We’ll explain what Docker actually is, why it works so well on Raspberry Pi devices, which OS and architectures you should use, and how to install it properly.

1) What is Docker, and why use it on Raspberry Pi?

Docker is a container platform that packages an application and its dependencies into an isolated unit (a container). For Raspberry Pi projects, Docker gives you:

  • Isolation — one service per container keeps dependencies tidy.
  • Easier tutorials & onboarding — share a docker compose file and readers can spin up the stack with a single command.
  • Safer upgrades — roll back to a previous image if an update breaks things.

Containers rely on the host kernel, so images must be built for ARM architectures (armv7/arm64) or be multi-arch images that include ARM support.

2) Install Docker on Raspberry Pi step-by-step

Docker provides an official convenience script that automates the entire installation process. This method is ideal for learning, testing, and following tutorials where Docker is a prerequisite, as is often the case with Home Assistant, media servers or self-hosted services.

While this script trades some configurability for speed, it is maintained by Docker and widely used in the community.
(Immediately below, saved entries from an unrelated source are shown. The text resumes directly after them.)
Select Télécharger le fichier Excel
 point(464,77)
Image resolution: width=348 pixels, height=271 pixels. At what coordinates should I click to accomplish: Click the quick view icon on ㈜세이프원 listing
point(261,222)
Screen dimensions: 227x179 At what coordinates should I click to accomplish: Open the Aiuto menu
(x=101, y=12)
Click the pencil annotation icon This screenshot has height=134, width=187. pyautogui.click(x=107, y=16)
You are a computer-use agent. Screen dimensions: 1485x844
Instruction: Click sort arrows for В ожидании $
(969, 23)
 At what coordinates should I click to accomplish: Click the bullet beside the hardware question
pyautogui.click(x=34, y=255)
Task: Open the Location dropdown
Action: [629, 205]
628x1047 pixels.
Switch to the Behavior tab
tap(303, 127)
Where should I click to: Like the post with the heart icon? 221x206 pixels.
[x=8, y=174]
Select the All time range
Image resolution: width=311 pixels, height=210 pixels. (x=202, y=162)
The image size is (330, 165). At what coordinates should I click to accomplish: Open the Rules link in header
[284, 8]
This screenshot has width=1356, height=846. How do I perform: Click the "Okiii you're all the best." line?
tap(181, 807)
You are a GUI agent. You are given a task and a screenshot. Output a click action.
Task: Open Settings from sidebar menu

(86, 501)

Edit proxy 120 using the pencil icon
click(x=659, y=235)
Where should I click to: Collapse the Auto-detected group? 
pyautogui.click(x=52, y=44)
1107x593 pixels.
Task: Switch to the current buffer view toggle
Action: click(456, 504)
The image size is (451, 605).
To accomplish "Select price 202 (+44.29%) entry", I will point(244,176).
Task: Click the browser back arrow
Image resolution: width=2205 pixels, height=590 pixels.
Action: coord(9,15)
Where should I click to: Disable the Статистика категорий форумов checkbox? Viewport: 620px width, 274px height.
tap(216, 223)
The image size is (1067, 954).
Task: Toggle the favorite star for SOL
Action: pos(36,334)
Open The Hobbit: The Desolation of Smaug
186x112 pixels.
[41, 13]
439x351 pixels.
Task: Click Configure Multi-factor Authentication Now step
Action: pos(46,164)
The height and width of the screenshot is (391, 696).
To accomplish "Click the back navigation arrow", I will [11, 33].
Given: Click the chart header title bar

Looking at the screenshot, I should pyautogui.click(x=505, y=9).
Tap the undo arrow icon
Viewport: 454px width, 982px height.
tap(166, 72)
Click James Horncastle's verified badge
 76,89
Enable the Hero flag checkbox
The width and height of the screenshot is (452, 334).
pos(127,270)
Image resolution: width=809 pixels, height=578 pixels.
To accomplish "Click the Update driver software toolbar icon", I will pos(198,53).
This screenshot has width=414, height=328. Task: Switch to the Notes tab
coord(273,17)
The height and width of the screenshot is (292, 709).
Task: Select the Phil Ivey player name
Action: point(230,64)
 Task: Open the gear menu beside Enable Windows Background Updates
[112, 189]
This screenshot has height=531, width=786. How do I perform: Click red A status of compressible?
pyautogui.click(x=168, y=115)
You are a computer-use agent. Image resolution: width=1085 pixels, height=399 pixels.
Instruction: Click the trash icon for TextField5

Step 1: Run the Docker installation script

First, make sure your system is up to date:
sudo apt update && sudo apt upgrade -y

Then run the official Docker install script:
curl -fsSL https://get.docker.com | sudo sh

This script automatically:

  • Detects your Raspberry Pi OS version and architecture
  • Adds Docker’s official repository
  • Installs Docker Engine, containerd and required dependencies
  • Enables and starts the Docker service

Once it finishes, Docker is installed and running.

Step 2: Allow your user to run Docker without sudo

By default, Docker commands require root privileges. To avoid having to prefix every command with sudo, you can add your user to the docker group.

Run the following command:
sudo usermod -aG docker $USER
This adds your current user to the Docker group but does not apply immediately. You must log out and log back in, or reboot the Raspberry Pi.

Alternatively, you can apply the group change instantly with:
newgrp docker

Verify group membership
To confirm that your user belongs to the docker group:
groups
You should see docker listed in the output. If it is not, log out and back in before continuing.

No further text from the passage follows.